There are secrets to this creative DIY practice. Just ask the owner of Palmetto Scent Studio stores in Kiawah and Charleston, who knows how to make the most of your handmade candle.
“After you create your candle, if you let it rest for a week before lighting, you will get the best ‘hot throw’— the richest scent,” said Glenda La Rue, managing owner of the two stores. A hot throw is how strong a candle smells when you're burning it at home.
La Rue has been guiding and teaching customers how to make their own candles for about five years in her brick-and-mortar shops.
“Our stores work on the model where it’s almost like having a bar or restaurant, you can make a reservation to come in by yourself, or with a group,” said La Rue. Up to eight people are in a group. Walk-ins are welcome, but you may need to put your name in for a spot.
The First Step to Glowing
To get started, the Palmetto Scent Studio staff will show you the candle “vessels” that are available. Then you get to choose one or several scents for your creation.

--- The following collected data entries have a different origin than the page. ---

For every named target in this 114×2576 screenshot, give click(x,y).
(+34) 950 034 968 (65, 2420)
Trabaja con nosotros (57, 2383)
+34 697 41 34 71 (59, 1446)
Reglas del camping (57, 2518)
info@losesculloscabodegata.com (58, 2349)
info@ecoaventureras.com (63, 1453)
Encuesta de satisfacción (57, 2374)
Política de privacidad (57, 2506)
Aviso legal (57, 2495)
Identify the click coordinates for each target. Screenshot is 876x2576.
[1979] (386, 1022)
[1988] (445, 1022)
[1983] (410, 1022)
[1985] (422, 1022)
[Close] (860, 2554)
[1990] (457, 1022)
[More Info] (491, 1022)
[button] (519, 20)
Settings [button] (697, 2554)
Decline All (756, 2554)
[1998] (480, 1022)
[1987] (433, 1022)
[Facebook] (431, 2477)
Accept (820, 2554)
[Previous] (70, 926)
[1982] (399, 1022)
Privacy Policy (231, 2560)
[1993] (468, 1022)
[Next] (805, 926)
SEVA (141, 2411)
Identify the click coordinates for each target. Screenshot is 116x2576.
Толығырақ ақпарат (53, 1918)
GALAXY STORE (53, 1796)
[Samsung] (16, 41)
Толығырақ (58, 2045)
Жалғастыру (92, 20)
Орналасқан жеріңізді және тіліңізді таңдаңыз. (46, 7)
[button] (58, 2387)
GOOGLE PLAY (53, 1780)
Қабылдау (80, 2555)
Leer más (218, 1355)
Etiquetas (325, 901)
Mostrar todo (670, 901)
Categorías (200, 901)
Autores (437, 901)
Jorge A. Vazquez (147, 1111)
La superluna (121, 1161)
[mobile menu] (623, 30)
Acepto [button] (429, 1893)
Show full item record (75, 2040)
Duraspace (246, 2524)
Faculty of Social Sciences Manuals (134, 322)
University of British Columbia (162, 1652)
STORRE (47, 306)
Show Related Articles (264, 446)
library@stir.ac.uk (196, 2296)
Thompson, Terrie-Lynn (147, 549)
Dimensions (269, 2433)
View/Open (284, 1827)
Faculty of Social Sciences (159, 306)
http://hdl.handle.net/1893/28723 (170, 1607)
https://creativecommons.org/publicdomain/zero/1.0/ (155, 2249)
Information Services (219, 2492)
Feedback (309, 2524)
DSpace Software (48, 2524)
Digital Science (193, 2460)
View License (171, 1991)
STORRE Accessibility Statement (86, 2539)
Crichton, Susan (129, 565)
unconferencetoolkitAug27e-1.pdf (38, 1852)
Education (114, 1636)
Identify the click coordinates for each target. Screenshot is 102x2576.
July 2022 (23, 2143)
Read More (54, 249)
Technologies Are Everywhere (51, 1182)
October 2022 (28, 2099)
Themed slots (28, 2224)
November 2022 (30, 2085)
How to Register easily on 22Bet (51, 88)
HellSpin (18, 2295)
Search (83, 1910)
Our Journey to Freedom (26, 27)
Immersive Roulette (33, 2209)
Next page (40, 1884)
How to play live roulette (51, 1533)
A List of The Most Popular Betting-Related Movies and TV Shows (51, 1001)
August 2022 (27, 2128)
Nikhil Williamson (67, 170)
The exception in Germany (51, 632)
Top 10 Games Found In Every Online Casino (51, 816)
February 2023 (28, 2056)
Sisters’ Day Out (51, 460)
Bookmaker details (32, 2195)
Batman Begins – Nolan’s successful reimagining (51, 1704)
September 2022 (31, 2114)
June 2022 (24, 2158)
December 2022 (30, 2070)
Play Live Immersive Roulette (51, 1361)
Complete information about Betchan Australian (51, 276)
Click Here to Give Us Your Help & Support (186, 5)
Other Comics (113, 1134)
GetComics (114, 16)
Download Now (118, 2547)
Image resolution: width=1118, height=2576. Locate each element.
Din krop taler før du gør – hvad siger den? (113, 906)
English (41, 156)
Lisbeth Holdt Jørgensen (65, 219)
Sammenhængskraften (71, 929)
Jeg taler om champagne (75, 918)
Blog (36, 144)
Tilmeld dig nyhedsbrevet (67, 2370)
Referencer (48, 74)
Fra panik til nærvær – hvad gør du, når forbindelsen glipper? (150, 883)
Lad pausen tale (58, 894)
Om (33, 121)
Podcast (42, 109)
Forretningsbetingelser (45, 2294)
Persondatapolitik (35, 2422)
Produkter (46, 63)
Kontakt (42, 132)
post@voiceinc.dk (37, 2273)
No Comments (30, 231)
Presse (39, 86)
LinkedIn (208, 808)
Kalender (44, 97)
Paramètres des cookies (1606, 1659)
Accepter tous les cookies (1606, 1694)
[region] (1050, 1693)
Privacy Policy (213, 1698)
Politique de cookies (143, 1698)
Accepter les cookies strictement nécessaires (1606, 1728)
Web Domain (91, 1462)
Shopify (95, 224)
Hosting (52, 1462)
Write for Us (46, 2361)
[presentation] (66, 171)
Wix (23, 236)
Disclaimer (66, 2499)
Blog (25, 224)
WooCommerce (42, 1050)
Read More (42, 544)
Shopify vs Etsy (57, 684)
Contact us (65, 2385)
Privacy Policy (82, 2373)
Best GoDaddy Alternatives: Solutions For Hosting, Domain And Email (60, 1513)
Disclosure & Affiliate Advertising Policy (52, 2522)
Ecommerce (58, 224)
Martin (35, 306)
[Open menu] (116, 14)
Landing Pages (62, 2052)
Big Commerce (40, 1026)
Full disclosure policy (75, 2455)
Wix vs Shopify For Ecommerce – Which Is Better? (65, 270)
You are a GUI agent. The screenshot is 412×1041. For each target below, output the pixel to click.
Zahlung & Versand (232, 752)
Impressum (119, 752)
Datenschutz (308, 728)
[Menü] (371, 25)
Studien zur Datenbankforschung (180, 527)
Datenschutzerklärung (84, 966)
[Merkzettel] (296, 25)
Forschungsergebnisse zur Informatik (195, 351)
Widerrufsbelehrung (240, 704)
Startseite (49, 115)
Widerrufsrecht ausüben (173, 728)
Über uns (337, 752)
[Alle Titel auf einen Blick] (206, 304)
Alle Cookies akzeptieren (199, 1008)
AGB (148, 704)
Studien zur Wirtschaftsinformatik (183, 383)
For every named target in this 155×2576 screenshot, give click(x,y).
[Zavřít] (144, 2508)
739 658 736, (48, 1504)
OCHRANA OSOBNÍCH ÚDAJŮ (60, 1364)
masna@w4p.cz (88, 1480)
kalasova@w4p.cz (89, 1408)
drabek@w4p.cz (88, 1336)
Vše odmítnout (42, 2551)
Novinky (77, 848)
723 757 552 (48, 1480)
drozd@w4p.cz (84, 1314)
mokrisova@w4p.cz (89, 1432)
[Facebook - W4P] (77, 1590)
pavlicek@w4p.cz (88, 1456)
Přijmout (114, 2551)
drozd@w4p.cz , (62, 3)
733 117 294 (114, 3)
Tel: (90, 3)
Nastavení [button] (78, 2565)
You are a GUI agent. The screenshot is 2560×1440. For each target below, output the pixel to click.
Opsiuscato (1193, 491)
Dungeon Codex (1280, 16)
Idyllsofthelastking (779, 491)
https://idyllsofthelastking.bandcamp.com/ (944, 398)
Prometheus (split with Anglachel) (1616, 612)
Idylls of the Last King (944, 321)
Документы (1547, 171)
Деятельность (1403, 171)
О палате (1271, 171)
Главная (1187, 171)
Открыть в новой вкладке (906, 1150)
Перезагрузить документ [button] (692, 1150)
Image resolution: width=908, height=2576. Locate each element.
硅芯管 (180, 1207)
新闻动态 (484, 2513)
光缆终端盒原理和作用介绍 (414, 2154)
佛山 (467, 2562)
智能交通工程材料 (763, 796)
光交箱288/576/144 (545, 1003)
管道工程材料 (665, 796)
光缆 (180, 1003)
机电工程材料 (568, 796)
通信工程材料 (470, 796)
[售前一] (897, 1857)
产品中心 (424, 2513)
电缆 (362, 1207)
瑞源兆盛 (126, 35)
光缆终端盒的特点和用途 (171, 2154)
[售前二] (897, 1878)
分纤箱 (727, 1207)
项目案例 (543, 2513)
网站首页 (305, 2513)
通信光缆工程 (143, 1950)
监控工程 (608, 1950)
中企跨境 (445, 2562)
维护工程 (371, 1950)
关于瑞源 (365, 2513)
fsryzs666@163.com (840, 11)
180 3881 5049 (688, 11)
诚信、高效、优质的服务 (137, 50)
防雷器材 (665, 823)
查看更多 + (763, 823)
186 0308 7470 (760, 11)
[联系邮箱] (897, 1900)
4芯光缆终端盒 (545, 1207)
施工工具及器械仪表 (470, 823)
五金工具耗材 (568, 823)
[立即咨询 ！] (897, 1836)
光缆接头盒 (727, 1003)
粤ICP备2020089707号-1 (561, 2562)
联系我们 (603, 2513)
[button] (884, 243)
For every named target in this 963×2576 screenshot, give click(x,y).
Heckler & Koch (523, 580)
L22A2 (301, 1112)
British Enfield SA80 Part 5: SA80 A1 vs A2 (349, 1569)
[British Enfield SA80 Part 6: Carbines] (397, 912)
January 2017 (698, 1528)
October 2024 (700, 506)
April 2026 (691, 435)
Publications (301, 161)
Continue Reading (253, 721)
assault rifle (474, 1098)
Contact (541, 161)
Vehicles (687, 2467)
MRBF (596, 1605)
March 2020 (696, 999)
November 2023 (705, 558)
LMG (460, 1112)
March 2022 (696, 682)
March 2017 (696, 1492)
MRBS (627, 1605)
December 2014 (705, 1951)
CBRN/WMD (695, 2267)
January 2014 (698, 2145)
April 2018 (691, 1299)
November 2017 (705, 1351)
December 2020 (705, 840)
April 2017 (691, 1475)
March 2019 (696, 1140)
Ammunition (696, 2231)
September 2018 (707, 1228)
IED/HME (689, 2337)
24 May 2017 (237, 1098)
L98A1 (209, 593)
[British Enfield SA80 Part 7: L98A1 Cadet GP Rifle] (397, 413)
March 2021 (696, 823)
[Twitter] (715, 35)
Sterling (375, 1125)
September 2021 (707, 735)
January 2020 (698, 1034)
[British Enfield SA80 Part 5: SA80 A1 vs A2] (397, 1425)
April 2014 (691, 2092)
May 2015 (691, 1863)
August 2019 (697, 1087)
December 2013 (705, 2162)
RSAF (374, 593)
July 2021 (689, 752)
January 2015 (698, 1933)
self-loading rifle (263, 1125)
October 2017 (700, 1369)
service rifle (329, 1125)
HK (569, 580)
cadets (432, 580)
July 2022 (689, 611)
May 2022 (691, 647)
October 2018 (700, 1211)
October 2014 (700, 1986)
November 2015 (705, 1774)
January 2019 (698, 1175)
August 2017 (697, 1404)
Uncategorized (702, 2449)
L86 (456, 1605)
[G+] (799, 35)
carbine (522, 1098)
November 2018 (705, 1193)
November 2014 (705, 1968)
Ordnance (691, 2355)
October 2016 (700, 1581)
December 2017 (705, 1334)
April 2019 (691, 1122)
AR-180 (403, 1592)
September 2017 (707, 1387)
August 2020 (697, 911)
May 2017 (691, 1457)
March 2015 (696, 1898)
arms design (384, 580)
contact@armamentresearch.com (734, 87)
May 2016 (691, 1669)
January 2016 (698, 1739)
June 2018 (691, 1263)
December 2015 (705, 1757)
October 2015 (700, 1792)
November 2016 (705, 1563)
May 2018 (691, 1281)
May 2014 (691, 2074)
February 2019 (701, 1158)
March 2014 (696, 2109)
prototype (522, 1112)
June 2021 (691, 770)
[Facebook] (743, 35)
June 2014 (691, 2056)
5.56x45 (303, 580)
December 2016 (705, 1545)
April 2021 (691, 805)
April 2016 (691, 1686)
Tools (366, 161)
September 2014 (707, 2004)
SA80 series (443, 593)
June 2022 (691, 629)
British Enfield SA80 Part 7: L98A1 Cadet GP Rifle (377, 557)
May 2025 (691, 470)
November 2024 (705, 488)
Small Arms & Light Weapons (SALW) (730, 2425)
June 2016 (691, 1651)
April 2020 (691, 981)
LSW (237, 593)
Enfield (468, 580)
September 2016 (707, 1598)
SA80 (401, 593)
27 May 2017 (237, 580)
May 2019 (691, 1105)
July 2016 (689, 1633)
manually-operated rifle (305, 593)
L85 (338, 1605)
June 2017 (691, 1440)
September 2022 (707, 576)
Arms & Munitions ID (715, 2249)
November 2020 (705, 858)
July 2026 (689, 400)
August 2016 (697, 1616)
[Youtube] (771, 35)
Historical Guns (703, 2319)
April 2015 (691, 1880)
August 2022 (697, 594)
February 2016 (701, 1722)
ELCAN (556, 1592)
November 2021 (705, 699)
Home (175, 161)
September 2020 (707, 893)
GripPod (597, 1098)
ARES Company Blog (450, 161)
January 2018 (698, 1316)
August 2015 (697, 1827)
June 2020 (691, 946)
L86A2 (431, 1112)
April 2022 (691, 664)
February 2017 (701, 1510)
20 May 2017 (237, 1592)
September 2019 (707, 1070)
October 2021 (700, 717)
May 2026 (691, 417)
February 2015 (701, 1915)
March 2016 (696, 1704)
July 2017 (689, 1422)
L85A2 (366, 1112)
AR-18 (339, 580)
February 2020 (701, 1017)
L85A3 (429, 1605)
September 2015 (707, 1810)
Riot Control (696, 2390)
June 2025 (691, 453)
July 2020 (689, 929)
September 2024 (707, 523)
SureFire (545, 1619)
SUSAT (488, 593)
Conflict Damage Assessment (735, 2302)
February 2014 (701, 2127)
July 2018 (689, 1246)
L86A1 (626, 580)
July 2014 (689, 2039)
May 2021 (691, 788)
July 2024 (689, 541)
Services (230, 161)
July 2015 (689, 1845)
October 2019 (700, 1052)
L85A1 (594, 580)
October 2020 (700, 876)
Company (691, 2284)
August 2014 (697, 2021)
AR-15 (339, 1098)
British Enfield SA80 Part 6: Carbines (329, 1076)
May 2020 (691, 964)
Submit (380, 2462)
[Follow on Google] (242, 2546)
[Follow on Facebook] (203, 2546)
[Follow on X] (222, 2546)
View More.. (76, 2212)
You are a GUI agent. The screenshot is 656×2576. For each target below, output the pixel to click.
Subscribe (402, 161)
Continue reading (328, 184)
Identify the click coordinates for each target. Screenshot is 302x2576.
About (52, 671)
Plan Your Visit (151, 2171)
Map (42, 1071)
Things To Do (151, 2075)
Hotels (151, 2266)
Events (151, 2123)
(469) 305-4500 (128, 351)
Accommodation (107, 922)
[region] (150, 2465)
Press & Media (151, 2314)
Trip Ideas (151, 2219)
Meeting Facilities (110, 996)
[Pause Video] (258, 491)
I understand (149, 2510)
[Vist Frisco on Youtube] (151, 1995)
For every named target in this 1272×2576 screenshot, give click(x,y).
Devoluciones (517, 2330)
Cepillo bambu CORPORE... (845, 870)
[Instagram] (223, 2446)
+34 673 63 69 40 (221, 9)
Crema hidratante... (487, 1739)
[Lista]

LaRue said where the customer plans on burning the candle is important. One combination of aromas may be good for a dining area—a different combination for the bedroom.
“If you’re a yummy-yummy kind of person you probably don’t want a sugar cookie, Chia tea, or cinnamon candle in your bedroom,” she said.
Customers sample by sniffing open bottles, or by smelling candles already created.
“It’s a very fun and interactive process,” said La Rue. “What does bourbon and driftwood smell like together, or lemongrass and cedar?”
Once patrons choose their various fragrances, the Palmetto Scent Studio team brings them back to their seat and shows them how to blend the scents together. Then the wax from the studio’s wax melter is added to the customer’s own personal mixing device.
“We give them enough volume that matches the size of their vessel…and they mix the wax and the scents together for at least two minutes,” La Rue said.
Eventually a wick (or wicks) is added to the candle holder, often with a stabilizing device at the bottom. Once the wax mixture cools enough, it is poured into the candle holder, adding wick supports at the top.
Now what about doing this in your own home? La Rue stresses three things: buying the right tools, safety and mess maintenance!
La Rue says it would be best to have a set-aside studio space to make candles at home. Candle pouring and mixing can be messy! Doing your research is important in order to buy the best wax melter, for instance, or making sure you are using the correct vessel for the candle. Of course, YouTube and places like Amazon and Hobby Lobby have the materials and the reviews.
La Rue began her candle journey 15 years ago by making a single candle herself, graduating to pop-up locations and learning from mentors. Then she and her husband Jeff La Rue launched the Kiawah location, and then Charleston.
Here own personal favorite for the bedroom is a scent mixture of white tea, lavender and mint.
Valentine’s Day is unique at the stores, it’s the one holiday they do special collections. The scent theme of course is romance! Think a combo of roses, champagne and bubble bath!
So start early to get your best “hot throw” before a special occasion. Who knows where it might lead?